Colaboração para Nossa

05/08/2023 04h00

Em 1920, um livro com as memórias e experiências do militar francês Ernest Psichari, morto seis anos antes, foi publicado."Les Voix que Crient dans le Desert: Souvenirs d'Afrique" ("As vozes que gritam no deserto: lembranças da África", em tradução livre) traz o que se considera o primeiro registro por escrito de um lugar surreal no Saara:

Ouadan está à porta de uma imensa depressão, estendendo-se para o nordeste, e ladeada por ervas muito caras aos camelos."
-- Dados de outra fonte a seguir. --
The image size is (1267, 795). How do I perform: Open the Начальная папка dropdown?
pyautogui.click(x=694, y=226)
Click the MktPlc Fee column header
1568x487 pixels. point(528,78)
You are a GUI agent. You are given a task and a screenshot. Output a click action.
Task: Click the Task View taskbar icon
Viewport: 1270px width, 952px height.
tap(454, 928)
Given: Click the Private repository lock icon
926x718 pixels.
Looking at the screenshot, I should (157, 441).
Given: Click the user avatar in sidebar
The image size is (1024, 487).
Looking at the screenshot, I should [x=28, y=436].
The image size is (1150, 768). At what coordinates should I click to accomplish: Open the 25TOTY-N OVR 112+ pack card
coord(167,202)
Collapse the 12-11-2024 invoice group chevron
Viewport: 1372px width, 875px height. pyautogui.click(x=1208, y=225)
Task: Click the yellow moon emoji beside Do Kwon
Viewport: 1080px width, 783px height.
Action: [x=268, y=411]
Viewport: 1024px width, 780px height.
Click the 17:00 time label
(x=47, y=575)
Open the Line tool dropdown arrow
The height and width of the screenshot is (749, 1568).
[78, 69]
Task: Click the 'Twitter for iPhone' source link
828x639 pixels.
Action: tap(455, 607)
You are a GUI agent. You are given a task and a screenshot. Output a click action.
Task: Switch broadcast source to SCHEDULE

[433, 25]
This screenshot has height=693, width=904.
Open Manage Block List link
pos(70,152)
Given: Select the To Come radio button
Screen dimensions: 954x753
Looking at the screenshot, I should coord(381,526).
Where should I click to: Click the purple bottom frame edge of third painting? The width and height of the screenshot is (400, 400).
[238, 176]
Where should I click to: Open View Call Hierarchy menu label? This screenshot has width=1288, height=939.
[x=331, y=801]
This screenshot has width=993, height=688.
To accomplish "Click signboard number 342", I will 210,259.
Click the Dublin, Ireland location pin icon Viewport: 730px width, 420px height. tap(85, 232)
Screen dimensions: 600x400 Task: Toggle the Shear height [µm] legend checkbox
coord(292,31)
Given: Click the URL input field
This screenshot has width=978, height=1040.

Os militares franceses alocados na Mauritânia, então uma das tantas colônias da França no continente, tomaram conhecimento do tal lugar no começo do século passado. Mas, pelo visto, ele já era visitado por caravanas (e se tornado querida dos camelos) havia um tempão.

Ouadan, ou Ouadane, na grafia atual, é um oásis diferente, porque é ligado por um corredor arenoso até o fundo dessa depressão.

Em 1934, o explorador e naturalista Théodore Monod a visitou, inaugurando a fase das pesquisas científicas no local. Por toda sua longa vida, Monod voltaria diversas vezes ali.

O explorador Thedodre Monod  - patrick chapuis/Sygma via Getty Images - patrick chapuis/Sygma via Getty Images
O explorador Thedodre Monod
Imagem: patrick chapuis/Sygma via Getty Images

Trata-se de uma enorme estrutura circular, com cerca de 50 km de diâmetro, chamada Estrutura (ou Domo) de Richat — "richat" é termo do árabe hassani que faz referência ao formato do lugar. De fato, é uma forma impressionante. Desde que uma missão espacial americana revelou o domo em toda sua magnitude, as teorias sobre esse mistério atingiram um novo nível de imaginação e criatividade.

Diferentemente da Muralha da China, que por anos foi associada a esse mito, a Estrutura de Richat é, sim, visível do espaço. Foi a partir dessas imagens que ela ganhou o apelido pelo qual também é conhecida: o Olho do Saara.

Estrutura de Richat, na Mauritânia - Reprodução - Reprodução
Estrutura de Richat, na Mauritânia
Imagem: Reprodução

Seriam esses anéis concêntricos de rochas sedimentares o resultado de um impacto de meteorito? E mais: a descoberta de ferramentas pré-históricas de cerca de 1 milhão de anos alimentou outras hipóteses, como a que afirma que Richat seria a antiga e eternamente perdida cidade de Atlântida. Mas as evidências arqueológicas não apontam nada mais sofisticado do que apenas breves ocupações de povos caçadores-coletores.

Nos anos 1960 os cientistas já começaram a descartar a possibilidade de impacto extraterrestre, o que se confirmou no começo deste século. Não há nenhuma evidência de um choque causado por algo que veio do espaço.

Desde então, o foco tem sido o interior do planeta. As formas concêntricas de Richat seriam resultado do que os geólogos chamam de dobras — a ação de forças que acabam encurvando ou inclinando camadas rochosas.

Depois, novos estudos indicaram que a estrutura foi formada por diques anelares sobre magma, que criaram um domo, que por sua vez foi erodido há 100 milhões de anos. Era um tempo em que o Oceano Atlântico estava se formando e os dinossauros governavam a Terra.

Estrutura de Richat, na Mauritânia, em foto do espaço feita pela Nasa - UniversalImagesGroup/Universal Images Group via Getty - UniversalImagesGroup/Universal Images Group via Getty
Estrutura de Richat, na Mauritânia, em foto do espaço feita pela Nasa
Imagem: UniversalImagesGroup/Universal Images Group via Getty

Dá pra visitar?

A Mauritânia aos poucos vem sendo descoberta por turistas mais aventureiros, porque diversas embaixadas desaconselham viajar ao país, citando risco de terrorismo. Mas fóruns de mochileiros e sites especializados em viagens na África alegam que basta o bom senso, o mesmo bom senso de sempre, requerido na América do Sul, na Ásia e em tantos lugares, para descobrir, com relativa tranquilidade, essa nação desértica.

Entre os maiores destaques da Mauritânia estão a cidade de Chinguetti, fundada no século 13 como uma importante parada de caravanas do Saara, e Ouadane, aquela frequentada pelos militares franceses há cem anos. Ambas são patrimônio da Unesco e ficam próximas ao Domo de Richat. A União Internacional de Ciências Geológicas considera a estrutura um dos cem patrimônios geológicos mais importantes do planeta.